Matthew Keys is a former social media editor, but now faces two years in prison after being found guilty for aiding members of Anonymous in hacking into the Tribune Company.
Keys was convicted last October and faced a possible maximum sentence of 25 years. His conviction upset many internet users, who condemned the courts for labeling the crime with which he was associated (which involved a minor defacement of an LA Times headline) was more fairly framed as a misdemeanor than a felony.

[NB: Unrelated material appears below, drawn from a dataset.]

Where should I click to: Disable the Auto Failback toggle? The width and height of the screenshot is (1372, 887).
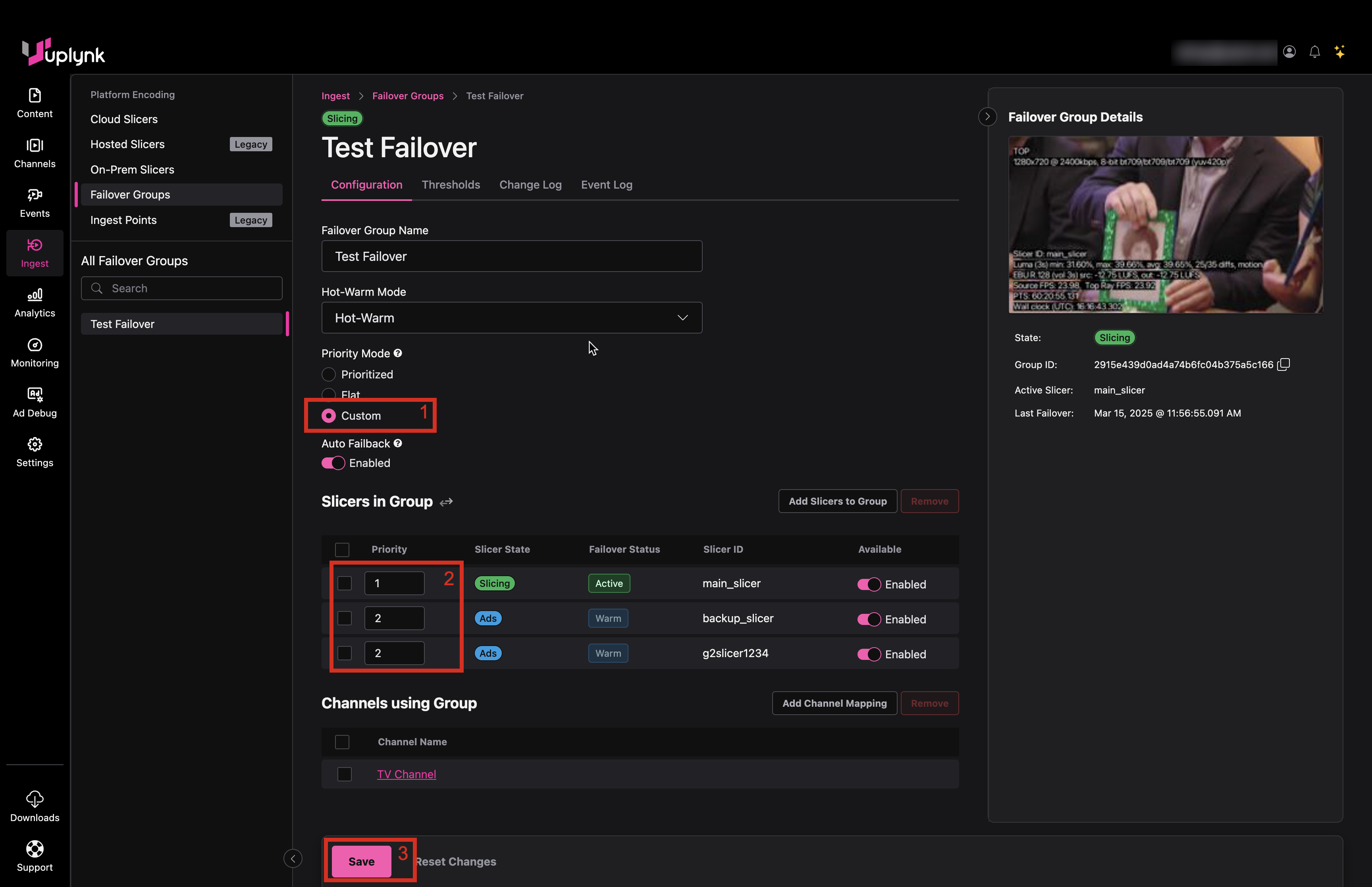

Keys worked for Reuters before he was indicted in 2013 for allegedly leaking a username and password to members of Anonymous three years earlier. Anonymous members were then able to gain access to a server belonging to his former employer, the Tribune Company. Keys had parted ways with Fox-40, a TV station owned by the Tribune Company, three years earlier. Allegedly Keys provided the hackers with the login information and an encouragement to “go f*** some s*** up.” The web site for the Los Angeles Times was then hacked and the headline of a story revised.
Keys admitted that he was involved in the hack during a recorded FBI interview in October of 2012, but has since insisted on his innocence. He published a brief note online today regarding his sentence: “I am innocent, and I did not ask for this fight. Nonetheless, I hope that our combined efforts help bring about positive change to rules and regulations that govern our online conduct.”
The government is likely making an example out of Keys, as the punishment doesn’t match the crime in most users’ eyes. In fact, for all the effort the government expended trying and convicting Keys, they still never charged whoever actually conducted the hack despite having a solid lead on a suspect called “Sharpie.”
According to FBI documents published on the Cryptome web site last July, UK authorities identified “Sharpie” as a 35-year-old man living in Scotland and apparently shared this lead with the FBI in 2013. One of the documents indicated that UK authorities would be pursuing their own charges against “Sharpie,” but these charges have yet to take place and likely will not. The US Attorney’s office in Los Angeles was asked directly about the lack of follow-up on Sharpie, to which the following response was given: “It’s kinda complicated.”
According to Key’s attorney Tor Ekeland, Key plans to appeal the conviction on the grounds that the government wrongfully and deceptively used irrelevant losses to assess damage to the victim.
Keys was charged under the Computer Fraud and Abuse Act for causing unauthorized damage to a protected computer. According to Key’s defense, the government calculated losses to this computer that were unrelated to what Key actually did. Ekeland claims that this was done in an effort to inflate the victim’s losses and elevate Key’s computer crime from a mere misdemeanor to an outright felony, increasing Key’s sentence.
Regardless of the success of Key’s appeal, the government has likely accomplished what it hoped to; its shown Anonymous and the internet community that it will play dirty against hackers. Hopefully we’ll never get to the level of internet surveillance that currently plays out in China.